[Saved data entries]
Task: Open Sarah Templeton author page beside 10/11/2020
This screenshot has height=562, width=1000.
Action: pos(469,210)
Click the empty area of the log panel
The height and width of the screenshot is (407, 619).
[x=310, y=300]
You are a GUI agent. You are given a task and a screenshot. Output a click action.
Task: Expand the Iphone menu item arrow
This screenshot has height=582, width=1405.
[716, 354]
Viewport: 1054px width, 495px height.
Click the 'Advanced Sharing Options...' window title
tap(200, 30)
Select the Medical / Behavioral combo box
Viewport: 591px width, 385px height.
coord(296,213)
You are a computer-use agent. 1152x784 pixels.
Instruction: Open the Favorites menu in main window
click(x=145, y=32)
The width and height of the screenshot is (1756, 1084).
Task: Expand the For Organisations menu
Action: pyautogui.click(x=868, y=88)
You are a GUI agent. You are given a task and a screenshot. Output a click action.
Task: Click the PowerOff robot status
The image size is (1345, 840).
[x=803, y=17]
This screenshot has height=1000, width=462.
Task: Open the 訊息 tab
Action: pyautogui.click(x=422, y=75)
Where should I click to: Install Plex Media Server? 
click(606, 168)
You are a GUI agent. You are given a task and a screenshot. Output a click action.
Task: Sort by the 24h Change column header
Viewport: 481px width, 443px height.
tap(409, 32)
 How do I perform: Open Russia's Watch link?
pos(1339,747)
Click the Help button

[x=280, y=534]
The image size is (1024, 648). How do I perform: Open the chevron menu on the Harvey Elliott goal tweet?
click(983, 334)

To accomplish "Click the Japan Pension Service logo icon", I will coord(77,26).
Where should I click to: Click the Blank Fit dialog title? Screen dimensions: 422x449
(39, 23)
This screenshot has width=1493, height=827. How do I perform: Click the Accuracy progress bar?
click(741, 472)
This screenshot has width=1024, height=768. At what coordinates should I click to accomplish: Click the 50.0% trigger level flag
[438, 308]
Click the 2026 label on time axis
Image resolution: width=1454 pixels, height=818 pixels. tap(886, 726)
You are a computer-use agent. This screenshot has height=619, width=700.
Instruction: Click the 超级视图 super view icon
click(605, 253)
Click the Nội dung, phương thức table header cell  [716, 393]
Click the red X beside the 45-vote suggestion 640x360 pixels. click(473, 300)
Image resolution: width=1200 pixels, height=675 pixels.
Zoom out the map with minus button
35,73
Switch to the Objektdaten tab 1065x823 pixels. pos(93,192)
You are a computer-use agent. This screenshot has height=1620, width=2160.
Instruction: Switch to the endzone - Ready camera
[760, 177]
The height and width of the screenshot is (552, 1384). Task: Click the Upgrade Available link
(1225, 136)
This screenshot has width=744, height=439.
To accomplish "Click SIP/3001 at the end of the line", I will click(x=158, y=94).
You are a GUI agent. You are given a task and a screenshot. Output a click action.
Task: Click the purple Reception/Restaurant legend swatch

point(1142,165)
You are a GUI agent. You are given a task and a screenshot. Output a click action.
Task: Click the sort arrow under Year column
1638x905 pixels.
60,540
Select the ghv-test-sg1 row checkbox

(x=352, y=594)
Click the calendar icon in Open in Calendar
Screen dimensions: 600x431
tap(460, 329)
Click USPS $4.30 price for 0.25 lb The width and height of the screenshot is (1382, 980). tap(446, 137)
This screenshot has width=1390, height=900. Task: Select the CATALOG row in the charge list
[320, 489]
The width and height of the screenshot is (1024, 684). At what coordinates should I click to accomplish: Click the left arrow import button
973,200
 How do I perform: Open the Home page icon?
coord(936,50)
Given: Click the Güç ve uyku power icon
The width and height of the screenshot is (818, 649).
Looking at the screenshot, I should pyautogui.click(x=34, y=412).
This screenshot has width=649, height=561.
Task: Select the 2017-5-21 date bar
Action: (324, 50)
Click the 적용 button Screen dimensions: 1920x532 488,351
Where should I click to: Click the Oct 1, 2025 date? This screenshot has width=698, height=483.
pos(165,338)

=== WHAT IS EXPECTED ===
Every entry must be set down exactly, with nothing left out.

=== RESULT FOR THIS TASK ===
Task: Open Sarah Templeton author page beside 10/11/2020
This screenshot has height=562, width=1000.
Action: pos(469,210)
Click the empty area of the log panel
The height and width of the screenshot is (407, 619).
[x=310, y=300]
You are a GUI agent. You are given a task and a screenshot. Output a click action.
Task: Expand the Iphone menu item arrow
This screenshot has height=582, width=1405.
[716, 354]
Viewport: 1054px width, 495px height.
Click the 'Advanced Sharing Options...' window title
tap(200, 30)
Select the Medical / Behavioral combo box
Viewport: 591px width, 385px height.
coord(296,213)
You are a computer-use agent. 1152x784 pixels.
Instruction: Open the Favorites menu in main window
click(x=145, y=32)
The width and height of the screenshot is (1756, 1084).
Task: Expand the For Organisations menu
Action: pyautogui.click(x=868, y=88)
You are a GUI agent. You are given a task and a screenshot. Output a click action.
Task: Click the PowerOff robot status
The image size is (1345, 840).
[x=803, y=17]
This screenshot has height=1000, width=462.
Task: Open the 訊息 tab
Action: pyautogui.click(x=422, y=75)
Where should I click to: Install Plex Media Server? 
click(606, 168)
You are a GUI agent. You are given a task and a screenshot. Output a click action.
Task: Sort by the 24h Change column header
Viewport: 481px width, 443px height.
tap(409, 32)
 How do I perform: Open Russia's Watch link?
pos(1339,747)
Click the Help button

[x=280, y=534]
The image size is (1024, 648). How do I perform: Open the chevron menu on the Harvey Elliott goal tweet?
click(983, 334)

To accomplish "Click the Japan Pension Service logo icon", I will coord(77,26).
Where should I click to: Click the Blank Fit dialog title? Screen dimensions: 422x449
(39, 23)
This screenshot has width=1493, height=827. How do I perform: Click the Accuracy progress bar?
click(741, 472)
This screenshot has width=1024, height=768. At what coordinates should I click to accomplish: Click the 50.0% trigger level flag
[438, 308]
Click the 2026 label on time axis
Image resolution: width=1454 pixels, height=818 pixels. tap(886, 726)
You are a computer-use agent. This screenshot has height=619, width=700.
Instruction: Click the 超级视图 super view icon
click(605, 253)
Click the Nội dung, phương thức table header cell  [716, 393]
Click the red X beside the 45-vote suggestion 640x360 pixels. click(473, 300)
Image resolution: width=1200 pixels, height=675 pixels.
Zoom out the map with minus button
35,73
Switch to the Objektdaten tab 1065x823 pixels. pos(93,192)
You are a computer-use agent. This screenshot has height=1620, width=2160.
Instruction: Switch to the endzone - Ready camera
[760, 177]
The height and width of the screenshot is (552, 1384). Task: Click the Upgrade Available link
(1225, 136)
This screenshot has width=744, height=439.
To accomplish "Click SIP/3001 at the end of the line", I will click(x=158, y=94).
You are a GUI agent. You are given a task and a screenshot. Output a click action.
Task: Click the purple Reception/Restaurant legend swatch

point(1142,165)
You are a GUI agent. You are given a task and a screenshot. Output a click action.
Task: Click the sort arrow under Year column
1638x905 pixels.
60,540
Select the ghv-test-sg1 row checkbox

(x=352, y=594)
Click the calendar icon in Open in Calendar
Screen dimensions: 600x431
tap(460, 329)
Click USPS $4.30 price for 0.25 lb The width and height of the screenshot is (1382, 980). tap(446, 137)
This screenshot has width=1390, height=900. Task: Select the CATALOG row in the charge list
[320, 489]
The width and height of the screenshot is (1024, 684). At what coordinates should I click to accomplish: Click the left arrow import button
973,200
 How do I perform: Open the Home page icon?
coord(936,50)
Given: Click the Güç ve uyku power icon
The width and height of the screenshot is (818, 649).
Looking at the screenshot, I should pyautogui.click(x=34, y=412).
This screenshot has width=649, height=561.
Task: Select the 2017-5-21 date bar
Action: (324, 50)
Click the 적용 button Screen dimensions: 1920x532 488,351
Where should I click to: Click the Oct 1, 2025 date? This screenshot has width=698, height=483.
pos(165,338)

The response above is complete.